Christian Vassilakis

Personal information
- Full name: Christian Vassilakis Garcia
- Date of birth: 28 February 2001 (age 24)
- Place of birth: Valencia, Spain
- Height: 1.78 m (5 ft 10 in)
- Position: Forward

Team information
- Current team: Alzira

Youth career
- 2007–2014: Valencia
- 2014–2015: Villarreal
- 2015–2017: Alboraya
- 2017–2020: Real Madrid

Senior career*
- Years: Team / Apps / (Gls)
- 2020–2022: Real Madrid Castilla / 0 / (0)
- 2020–2021: → Arouca (loan) / 1 / (0)
- 2021: → Tudelano (loan) / 8 / (0)
- 2022: → Móstoles (loan) / 3 / (0)
- 2022: Silla / 3 / (0)
- 2022–2023: Elche Ilicitano / 3 / (0)
- 2023: Torrent / 13 / (0)
- 2024: Peña Deportiva / 14 / (2)
- 2024–2025: Laredo / 30 / (4)
- 2025–: Alzira / 9 / (1)

= Christian Vassilakis =

Spanish association football player

Christian Vassilakis Garcia (born 28 February 2001), known as Vassi, is a Spanish professional footballer who plays as a forward for Tercera Federación club Alzira.

==Career==
Born in Valencia, Vassilakis played for Valencia, Villarreal and Alboraya growing up before joining Real Madrid in 2017. In September 2020, he joined Liga Portugal 2 side Arouca on a season-long loan deal.
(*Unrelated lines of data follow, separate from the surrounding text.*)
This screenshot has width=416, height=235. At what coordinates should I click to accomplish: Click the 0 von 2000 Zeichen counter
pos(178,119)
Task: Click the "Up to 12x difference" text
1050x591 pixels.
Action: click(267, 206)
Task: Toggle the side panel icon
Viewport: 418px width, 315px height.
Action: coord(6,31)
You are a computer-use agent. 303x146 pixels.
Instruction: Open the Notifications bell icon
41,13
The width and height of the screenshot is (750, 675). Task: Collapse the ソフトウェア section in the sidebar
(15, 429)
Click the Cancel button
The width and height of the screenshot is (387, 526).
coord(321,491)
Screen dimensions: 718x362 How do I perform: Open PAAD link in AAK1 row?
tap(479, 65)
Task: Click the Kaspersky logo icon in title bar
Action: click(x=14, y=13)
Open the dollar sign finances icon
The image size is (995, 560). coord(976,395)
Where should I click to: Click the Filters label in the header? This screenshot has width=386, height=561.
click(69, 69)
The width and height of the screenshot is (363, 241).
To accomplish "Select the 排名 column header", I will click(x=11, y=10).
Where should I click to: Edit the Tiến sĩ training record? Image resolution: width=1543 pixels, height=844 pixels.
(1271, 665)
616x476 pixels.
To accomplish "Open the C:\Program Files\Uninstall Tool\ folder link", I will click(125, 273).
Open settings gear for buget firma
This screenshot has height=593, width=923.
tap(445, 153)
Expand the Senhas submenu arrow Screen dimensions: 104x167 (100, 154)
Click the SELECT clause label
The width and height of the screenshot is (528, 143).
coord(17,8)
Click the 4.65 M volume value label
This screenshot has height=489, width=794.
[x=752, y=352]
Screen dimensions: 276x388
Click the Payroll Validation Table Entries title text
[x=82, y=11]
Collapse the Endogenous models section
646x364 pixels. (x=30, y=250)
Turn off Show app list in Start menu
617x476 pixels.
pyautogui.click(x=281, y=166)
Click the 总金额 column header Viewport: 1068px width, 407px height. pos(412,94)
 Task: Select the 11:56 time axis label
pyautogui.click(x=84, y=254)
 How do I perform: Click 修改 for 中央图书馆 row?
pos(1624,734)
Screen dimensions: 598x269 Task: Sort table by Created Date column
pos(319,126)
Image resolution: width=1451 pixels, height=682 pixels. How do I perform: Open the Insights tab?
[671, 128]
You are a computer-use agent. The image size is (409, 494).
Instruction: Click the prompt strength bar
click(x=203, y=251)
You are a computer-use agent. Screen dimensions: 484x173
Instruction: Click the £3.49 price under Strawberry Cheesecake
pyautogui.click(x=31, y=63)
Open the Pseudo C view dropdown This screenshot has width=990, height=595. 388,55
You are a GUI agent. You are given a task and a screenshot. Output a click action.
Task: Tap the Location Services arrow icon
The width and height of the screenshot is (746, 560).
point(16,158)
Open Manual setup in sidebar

On 1 November 2020, Vassilakis made his professional debut, coming on as a substitute in a 2–1 win over Vizela. In August 2021, he joined Primera División RFEF side Tudelano on loan for the season. On 28 January 2022, he dropped down a division to join Móstoles on loan until the end of the season.

==Personal life==
Vassilakis holds both Spanish and Greek citizenship. He is married to Spanish journalist and author Valeria Vegas.